In her 1999 essay, later expanded into an anthology, "Is Multiculturalism Bad for Women?" the feminist and political theorist Susan M. Okin argues that a concern for the preservation of cultural diversity should not overshadow the discriminatory nature of gender roles in many minority cultures, that, at the very least, "culture" should not be used as an excuse for rolling back the women's rights movement.
One of the most articulate and careful recent critics of multiculturalism is the political theorist Brian Barry, who argues from the liberal left in his 2002 book "Culture and Equality: An Egalitarian Critique of Multiculturalism" that multiculturalism divides people when they need to be united in order to fight for social justice.
Another more recent and conservative criticism of multiculturalism based largely upon the Nordic and Canadian experience has been presented by the administrative scientist Gunnar K. A. Njalsson.

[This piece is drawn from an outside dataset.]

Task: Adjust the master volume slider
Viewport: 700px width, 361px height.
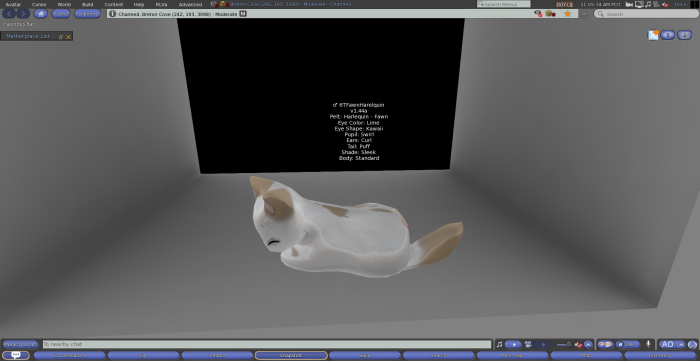Action: click(564, 344)
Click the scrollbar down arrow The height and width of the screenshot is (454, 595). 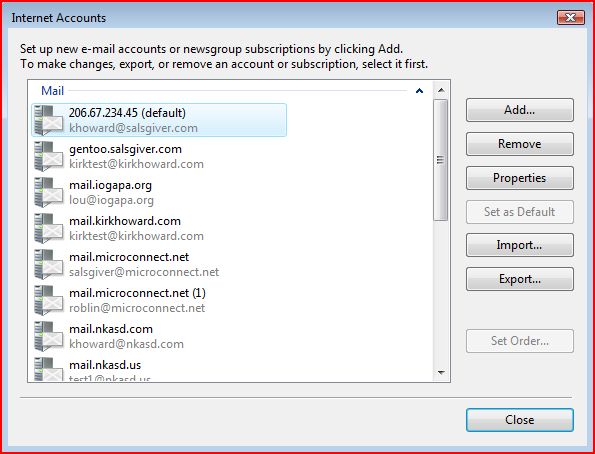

According to him, multiculturalism is in fact a utopian ideology with a flawed, simplistic and overly optimistic view of human nature, the same weakness he attributes to Communism, Anarchism, National Socialism and many strains of Liberalism. He points out that the current climate in many western nations with official multicultural policies and programmes is such that even lucid and well-argued criticism of the ideology will tend to be met by emotional, sensationalist and even violent opposition. It is this aspect combined with a tendency to require all citizens to think and act in accordance with multiculturalism which, according to Njalsson, would tend to define multiculturalism as a potentially extreme and totalitarian ideology. He also voices concerns that some variants of the multiculturalist ideology may in fact equipe non-egalitarian cultural groups with political clout and influence in such a way as to eventually allow them to dominate the values system of a particular society. This realist criticism of multiculturalism maintains that in countries such as Canada, Australia, New Zealand or the US multiculturalism may actually further aggravate a situation where old-stock families are not permitted by their old world countries to consider themselves as English, French, Scandinavian, etc. while at the same time their identity-related sovereignty in their new world countries is reduced by equating them in culture with newer arrivals who can claim two or more national identities.